Government contractors have specific accounting needs. The complex, stringent, and regularly changing requirements and regulations of Government agencies creates many accounting and financial challenges for small and mid-sized contractors.
There are 6 demanding accounting challenges Government Contractors face. We will share those mistakes below:
1. Not comprehending government rules/requirements
Companies that think government accounting involves a slight variation from commercial business are incorrect. Through voluminous and ever-changing requirements, provisions that many contracts carry are understood and solutions are readily available for such components as: FAR compliance, Wage Determination (Service Contract Act/Davis Bacon), ACRN, Wide Area Workflow, Forms: DD250, SF 134/1035, 294/295, 1443 (Progress Payments). Regulations that slice across all contract types that are always considered: DCAA audit, Incurred Cost Submissions, Government Property tracking, Materials Control, Effective labor rate control, etc. Government contractors must comply with criteria above requirements promulgated by the Financial Accounting Standards Board.
2. Building a system around an specific individual
As government contractors grow, they “streamline” the accounting process to improve compliance and may hire a mid or C-level accountant to implement and maintain a system. A question companies should ask, assuming it is financially possible, is how that system can be maintained if the key individual(s) leaves the business or is debilitated.
3. Failure to "keep up"
Government contractors face a multitude of challenges in their battles to win business and remain profitable. Budget reductions, fierce competition, and demanding contract benchmarks weighed heavily on net income in recent years. Given these uncontrollable factors, contractors with a vision strive to master the areas that can be influenced, but it’s much easier said than done. Companies need to anticipate and implement systems, policies and procedures designed to support compliance with changing requirements.
4. Lack of properly trained personnel
The entire system is compromised if data is wrong, entered into the system improperly, or internal accounting processes are performed incorrectly. Companies need to ensure they not only have skilled personnel but also have policies and procedures to avoid mistakes and correct them properly when they occur. Personnel unfamiliar with requirements and accounting processes common to government contract accounting often undermine a company’s investment in the accounting software itself; this is why proper training is essential.
5. Waiting too long
Your company needs to operate on the assumption that it will face a rigorous government audit, with little or no advance warning. You should be ready and confident that you will "pass with flying colors." Once a company is tagged with having a noncompliant accounting system, it is very tedious, costly and time-consuming to regain the Government’s acceptance. Contracts can be terminated, new business opportunities forgone and even payments on existing contracts withheld until improvements have been made.

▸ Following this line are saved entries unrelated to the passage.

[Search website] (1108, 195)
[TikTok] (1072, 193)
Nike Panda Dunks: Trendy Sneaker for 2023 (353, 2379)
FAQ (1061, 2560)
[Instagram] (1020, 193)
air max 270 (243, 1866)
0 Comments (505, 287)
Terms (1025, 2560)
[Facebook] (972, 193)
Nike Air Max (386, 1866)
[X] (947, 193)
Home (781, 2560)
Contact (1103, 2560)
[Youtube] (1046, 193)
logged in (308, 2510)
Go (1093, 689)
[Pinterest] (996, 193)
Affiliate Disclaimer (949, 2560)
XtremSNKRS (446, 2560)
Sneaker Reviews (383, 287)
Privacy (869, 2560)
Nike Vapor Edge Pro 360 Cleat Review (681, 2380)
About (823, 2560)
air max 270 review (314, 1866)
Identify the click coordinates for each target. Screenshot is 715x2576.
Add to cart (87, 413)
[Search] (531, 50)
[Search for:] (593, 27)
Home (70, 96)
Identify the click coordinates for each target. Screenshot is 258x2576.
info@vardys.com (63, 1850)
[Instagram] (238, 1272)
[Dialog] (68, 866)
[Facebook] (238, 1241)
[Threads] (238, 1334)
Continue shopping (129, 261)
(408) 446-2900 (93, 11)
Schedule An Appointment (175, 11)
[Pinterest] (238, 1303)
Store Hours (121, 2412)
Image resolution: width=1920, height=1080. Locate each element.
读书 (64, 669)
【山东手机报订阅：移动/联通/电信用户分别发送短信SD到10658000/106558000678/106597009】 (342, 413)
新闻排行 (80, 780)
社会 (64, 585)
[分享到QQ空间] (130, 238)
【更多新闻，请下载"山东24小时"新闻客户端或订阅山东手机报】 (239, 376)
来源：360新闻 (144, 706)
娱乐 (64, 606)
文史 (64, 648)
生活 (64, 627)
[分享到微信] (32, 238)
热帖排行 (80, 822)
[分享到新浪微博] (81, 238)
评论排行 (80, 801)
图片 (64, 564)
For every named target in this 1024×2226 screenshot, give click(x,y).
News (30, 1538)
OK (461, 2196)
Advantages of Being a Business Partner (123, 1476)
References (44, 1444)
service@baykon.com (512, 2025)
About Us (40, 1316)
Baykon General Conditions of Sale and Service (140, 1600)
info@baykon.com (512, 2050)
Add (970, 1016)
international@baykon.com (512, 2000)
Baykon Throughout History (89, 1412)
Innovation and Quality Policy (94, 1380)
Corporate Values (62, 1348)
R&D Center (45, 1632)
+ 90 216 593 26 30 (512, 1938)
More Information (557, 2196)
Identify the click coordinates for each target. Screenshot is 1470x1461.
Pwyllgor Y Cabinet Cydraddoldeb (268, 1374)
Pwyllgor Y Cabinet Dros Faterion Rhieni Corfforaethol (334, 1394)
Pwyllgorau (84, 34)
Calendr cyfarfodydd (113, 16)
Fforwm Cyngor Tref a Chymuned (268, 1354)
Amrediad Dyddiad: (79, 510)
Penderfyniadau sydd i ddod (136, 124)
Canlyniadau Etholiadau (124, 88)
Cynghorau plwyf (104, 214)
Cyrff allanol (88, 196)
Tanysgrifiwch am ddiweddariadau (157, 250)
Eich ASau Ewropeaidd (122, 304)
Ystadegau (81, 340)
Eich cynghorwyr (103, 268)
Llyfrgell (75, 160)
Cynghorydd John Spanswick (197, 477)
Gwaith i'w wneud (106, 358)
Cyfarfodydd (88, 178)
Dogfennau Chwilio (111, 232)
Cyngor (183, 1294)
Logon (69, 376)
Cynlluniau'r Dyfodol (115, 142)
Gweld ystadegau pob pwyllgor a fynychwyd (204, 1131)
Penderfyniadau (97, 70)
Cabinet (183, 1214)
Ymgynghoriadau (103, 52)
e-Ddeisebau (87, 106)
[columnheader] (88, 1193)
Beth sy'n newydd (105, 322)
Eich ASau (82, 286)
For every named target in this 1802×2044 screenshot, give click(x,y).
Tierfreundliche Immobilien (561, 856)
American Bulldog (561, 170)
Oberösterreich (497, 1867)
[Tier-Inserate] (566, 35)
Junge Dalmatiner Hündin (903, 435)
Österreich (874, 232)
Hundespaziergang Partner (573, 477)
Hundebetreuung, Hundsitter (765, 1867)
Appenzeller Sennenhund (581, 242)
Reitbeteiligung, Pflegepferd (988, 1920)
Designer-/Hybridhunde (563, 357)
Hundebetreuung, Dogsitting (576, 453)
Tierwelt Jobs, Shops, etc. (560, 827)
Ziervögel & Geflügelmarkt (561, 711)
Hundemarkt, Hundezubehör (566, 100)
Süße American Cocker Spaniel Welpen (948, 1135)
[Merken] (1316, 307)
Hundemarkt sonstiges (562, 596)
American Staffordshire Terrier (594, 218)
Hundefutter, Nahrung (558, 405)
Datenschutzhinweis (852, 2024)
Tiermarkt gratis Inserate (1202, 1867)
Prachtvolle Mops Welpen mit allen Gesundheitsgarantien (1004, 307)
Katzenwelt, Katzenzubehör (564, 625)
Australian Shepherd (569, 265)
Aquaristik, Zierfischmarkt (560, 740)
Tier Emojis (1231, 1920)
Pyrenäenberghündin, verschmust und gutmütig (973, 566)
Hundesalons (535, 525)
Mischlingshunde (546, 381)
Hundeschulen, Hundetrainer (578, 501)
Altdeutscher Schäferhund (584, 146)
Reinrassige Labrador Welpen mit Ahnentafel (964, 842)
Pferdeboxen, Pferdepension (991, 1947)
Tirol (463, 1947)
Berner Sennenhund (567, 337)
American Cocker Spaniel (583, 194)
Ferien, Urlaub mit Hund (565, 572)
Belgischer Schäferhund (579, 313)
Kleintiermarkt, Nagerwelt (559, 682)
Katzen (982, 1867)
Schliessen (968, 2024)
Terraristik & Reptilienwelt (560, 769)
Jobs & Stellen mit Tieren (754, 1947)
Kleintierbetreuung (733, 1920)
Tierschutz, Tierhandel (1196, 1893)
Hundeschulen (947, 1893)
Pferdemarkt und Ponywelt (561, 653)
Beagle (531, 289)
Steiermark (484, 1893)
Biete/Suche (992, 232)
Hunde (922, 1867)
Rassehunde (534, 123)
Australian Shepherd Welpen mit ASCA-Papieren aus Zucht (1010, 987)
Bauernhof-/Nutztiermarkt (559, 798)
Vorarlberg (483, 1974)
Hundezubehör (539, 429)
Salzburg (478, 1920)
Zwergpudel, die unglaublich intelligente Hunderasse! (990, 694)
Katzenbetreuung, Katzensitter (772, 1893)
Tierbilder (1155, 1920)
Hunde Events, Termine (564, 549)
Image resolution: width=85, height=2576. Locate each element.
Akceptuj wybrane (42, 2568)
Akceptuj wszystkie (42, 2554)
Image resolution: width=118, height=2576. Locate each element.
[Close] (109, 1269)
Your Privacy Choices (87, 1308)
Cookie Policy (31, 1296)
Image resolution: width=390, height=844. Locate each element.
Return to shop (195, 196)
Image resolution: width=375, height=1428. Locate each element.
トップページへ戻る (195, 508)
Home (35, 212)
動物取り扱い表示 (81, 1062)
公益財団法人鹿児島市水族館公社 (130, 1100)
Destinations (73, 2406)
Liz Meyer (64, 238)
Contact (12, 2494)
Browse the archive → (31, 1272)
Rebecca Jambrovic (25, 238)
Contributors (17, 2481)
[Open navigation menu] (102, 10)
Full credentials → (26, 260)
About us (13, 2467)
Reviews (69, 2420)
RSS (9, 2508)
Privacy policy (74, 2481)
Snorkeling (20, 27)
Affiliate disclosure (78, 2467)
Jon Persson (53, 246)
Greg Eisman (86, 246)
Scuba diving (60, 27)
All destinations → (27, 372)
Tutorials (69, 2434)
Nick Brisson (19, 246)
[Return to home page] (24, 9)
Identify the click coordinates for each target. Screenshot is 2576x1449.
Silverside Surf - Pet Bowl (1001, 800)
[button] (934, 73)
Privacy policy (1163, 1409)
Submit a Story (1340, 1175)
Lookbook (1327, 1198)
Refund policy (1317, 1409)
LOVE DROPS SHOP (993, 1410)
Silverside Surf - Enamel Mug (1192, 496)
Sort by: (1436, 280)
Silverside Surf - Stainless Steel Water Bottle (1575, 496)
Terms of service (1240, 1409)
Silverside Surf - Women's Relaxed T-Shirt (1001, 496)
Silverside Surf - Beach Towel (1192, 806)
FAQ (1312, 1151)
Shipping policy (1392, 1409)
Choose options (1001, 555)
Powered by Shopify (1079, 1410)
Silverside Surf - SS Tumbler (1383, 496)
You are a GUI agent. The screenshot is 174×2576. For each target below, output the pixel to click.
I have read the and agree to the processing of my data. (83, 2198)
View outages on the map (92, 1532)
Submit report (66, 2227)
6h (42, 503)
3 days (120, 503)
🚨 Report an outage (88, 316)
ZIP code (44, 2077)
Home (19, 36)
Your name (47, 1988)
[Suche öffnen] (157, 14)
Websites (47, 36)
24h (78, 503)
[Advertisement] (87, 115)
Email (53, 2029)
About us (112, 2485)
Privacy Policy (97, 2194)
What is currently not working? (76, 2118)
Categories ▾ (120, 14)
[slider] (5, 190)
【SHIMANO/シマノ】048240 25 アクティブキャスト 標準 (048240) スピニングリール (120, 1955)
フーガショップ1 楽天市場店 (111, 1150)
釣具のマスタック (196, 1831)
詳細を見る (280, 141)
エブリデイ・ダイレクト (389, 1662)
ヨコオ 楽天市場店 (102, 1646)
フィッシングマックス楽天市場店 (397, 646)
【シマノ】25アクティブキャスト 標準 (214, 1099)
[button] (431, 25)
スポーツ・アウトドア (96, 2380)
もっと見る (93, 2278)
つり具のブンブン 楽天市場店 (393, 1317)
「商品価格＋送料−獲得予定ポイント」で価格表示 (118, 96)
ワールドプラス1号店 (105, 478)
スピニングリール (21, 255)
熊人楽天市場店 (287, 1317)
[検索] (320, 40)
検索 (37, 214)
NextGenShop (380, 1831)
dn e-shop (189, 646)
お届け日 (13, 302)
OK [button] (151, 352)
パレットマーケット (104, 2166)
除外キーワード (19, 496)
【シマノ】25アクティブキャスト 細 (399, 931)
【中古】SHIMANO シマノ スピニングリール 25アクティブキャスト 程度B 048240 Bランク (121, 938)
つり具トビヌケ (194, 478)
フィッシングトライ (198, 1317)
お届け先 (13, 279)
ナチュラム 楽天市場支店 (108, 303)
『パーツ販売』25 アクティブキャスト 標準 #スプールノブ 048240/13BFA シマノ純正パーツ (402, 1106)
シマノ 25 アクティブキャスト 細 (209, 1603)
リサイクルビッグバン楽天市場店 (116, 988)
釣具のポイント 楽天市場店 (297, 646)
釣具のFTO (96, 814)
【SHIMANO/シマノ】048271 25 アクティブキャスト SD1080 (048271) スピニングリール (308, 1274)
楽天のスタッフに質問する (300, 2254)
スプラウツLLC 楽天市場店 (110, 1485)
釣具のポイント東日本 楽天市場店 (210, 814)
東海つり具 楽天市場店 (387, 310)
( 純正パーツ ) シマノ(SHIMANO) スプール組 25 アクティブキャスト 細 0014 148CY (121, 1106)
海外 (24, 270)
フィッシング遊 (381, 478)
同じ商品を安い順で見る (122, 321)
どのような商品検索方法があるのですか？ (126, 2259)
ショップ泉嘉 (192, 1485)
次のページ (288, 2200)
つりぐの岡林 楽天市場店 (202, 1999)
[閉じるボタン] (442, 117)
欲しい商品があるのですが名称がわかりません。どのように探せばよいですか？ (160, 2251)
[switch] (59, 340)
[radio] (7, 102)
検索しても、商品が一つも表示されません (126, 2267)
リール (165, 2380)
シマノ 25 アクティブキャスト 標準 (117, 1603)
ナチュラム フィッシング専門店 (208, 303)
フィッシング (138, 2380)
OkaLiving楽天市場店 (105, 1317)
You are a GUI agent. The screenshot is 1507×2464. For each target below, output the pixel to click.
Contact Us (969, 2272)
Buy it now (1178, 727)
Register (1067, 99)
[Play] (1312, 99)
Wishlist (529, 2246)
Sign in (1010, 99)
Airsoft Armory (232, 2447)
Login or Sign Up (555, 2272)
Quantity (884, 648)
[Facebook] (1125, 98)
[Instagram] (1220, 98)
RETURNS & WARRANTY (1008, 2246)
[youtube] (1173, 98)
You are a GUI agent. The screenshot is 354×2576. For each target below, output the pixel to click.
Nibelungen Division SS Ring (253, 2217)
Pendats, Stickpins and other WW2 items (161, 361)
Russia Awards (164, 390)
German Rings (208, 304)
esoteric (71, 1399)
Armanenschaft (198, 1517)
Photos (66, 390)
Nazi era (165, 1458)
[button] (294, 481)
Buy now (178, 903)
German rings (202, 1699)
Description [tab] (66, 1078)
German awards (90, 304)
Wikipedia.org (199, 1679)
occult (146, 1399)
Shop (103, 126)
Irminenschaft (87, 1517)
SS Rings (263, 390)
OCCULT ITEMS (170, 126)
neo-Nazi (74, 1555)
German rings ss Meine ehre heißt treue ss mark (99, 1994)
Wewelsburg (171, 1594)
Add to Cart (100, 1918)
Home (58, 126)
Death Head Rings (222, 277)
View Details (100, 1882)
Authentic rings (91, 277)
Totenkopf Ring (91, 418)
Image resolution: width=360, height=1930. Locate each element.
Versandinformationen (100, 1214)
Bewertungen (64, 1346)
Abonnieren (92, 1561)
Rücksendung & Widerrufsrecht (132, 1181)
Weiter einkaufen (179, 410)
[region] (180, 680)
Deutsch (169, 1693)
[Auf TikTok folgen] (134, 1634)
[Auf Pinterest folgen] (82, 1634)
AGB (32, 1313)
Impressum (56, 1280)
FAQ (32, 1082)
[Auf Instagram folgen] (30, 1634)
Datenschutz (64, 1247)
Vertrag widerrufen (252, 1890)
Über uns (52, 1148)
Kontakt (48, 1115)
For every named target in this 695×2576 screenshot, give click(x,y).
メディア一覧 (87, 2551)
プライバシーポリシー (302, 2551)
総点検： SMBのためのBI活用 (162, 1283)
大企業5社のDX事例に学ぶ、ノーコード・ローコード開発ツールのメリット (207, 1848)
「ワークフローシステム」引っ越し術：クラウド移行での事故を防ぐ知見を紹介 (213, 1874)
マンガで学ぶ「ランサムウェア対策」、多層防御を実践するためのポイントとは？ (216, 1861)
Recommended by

6. Failing to use available information
Whether its implementing a new accounting system, creating a new methodology, or adhering to new policies to comply with Government standards, having the right information available to the contractor, has little value if the contractor does not know how to leverage that information to better manage and grow the company. With innovative technology, companies are far better able to comply with government contracting regulations and utilize the new systems and practices to predict, manage, and grow their companies while remaining compliant.